Para Michael Schütte, sócio diretor da Vind’Ame, importadora de vinhos com rótulos de terroirs especiais, essas são as regiões produtoras mais conhecidas e por isso as mais consumidas. Porém, a Alemanha produz vinhos secos de altíssima qualidade que são pouco conhecidos, mas que já podem ser encontrados no mercado brasileiro.
 
Os Rieslings alemães possuem reputação internacional de serem, juntamente com os Chardonnays da Borgonha, os melhores vinhos brancos do mundo. Entretanto, o vinho branco alemão ainda sofre o estigma trazido pelas antigas garrafas azuis que continham um vinho adocicado artificialmente, quase sem sabor ou aromas, de qualidade ruim e de produção industrial, que eram distribuídas aos milhões pelo Brasil há até 15 anos atrás.
 
Além disso, muitos enófilos enfrentam dificuldades para entender a classificação legal dos vinhos alemães, bastante complexa e de termos quase impronunciáveis.
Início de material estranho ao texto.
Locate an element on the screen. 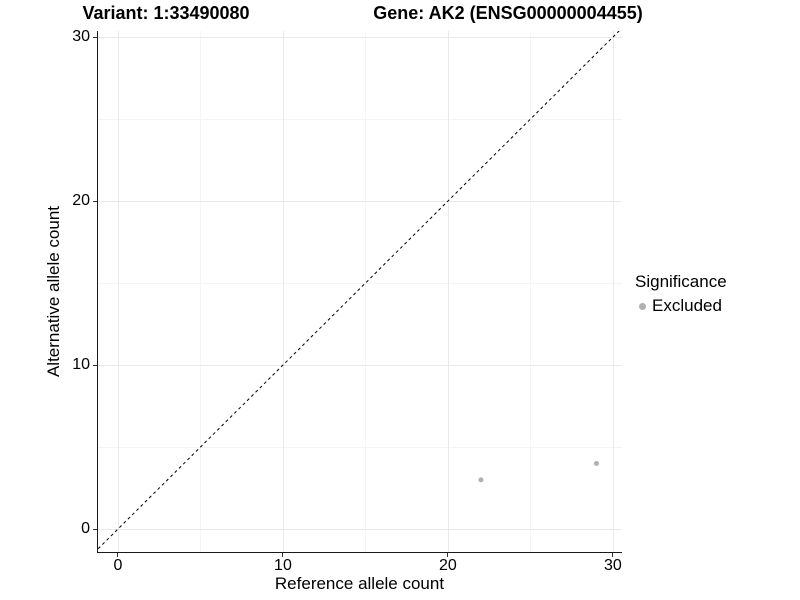 This screenshot has width=800, height=600. legend-item: Excluded is located at coordinates (681, 306).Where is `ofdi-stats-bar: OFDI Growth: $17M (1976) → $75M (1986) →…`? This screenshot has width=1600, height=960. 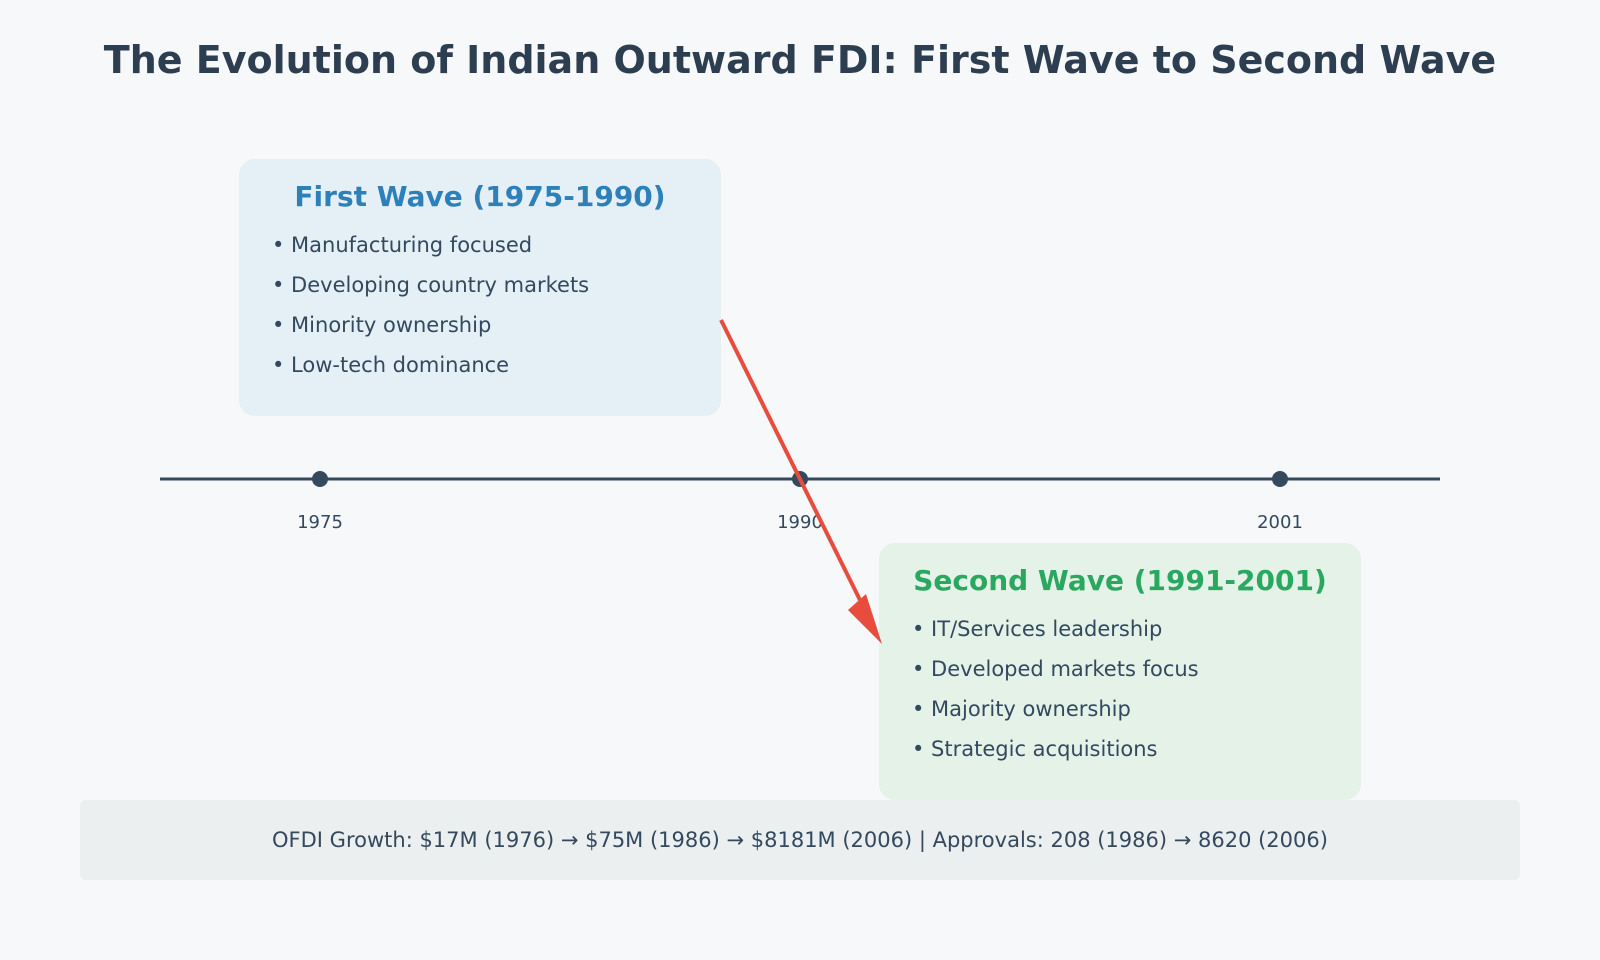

Uma dica é escolher somente produtores da associação VdP (Verband deutscher Prädikatsweingüter), a qual congrega apenas as cerca de 200 melhores vinícolas alemãs, de um universo de 80 mil viticultores. Ela garante a altíssima qualidade dos vinhos de seus associados, colocando seu símbolo nos rótulos e nas cápsulas: uma águia estilizada com um cacho de uvas em seu interior.
 
Para os que não gostam de vinhos suaves, a expressão “trocken” garante que o vinho seja seco.


As nomenclaturas:
 
A VdP classifica seus vinhos de acordo com a qualidade do terroir dos vinhedos, dividindo-os em categorias semelhantes às utilizadas na Borgonha. “Gutswein” é a classificação inicial, que garante a produção a partir de uvas de vinhedos próprios, em mais de uma parcela, dentro de determinada região de produção, com uma concentração mínima elevada de mosto.
 
“Ortswein” é a categoria seguinte, originária de uma única e determinada parcela de território (single vineyard), cujo nome é normalmente mencionado no rótulo. A próxima categoria, “Erste Lage”, é o equivalente ao “Premier Cru” da Borgonha. Trata-se de um vinho originário de uma específica parcela de território, de excelente qualidade. A categoria mais elevada é a “Grosse Lage” (ou também “Grossem Gewächs”), muitas vezes indicada ainda pela sigla “GG”. Estes são os “Grand Crus” alemães, frutos dos mais excepcionais terroirs.


Outro termo utilizado pelos viticultores em seus vinhos é o “Kabinett”, análogo ao termo “Reserva”. É utilizado em vinhos cujas uvas são especialmente selecionadas, ou que se distinguem pela qualidade do processo de vinificação.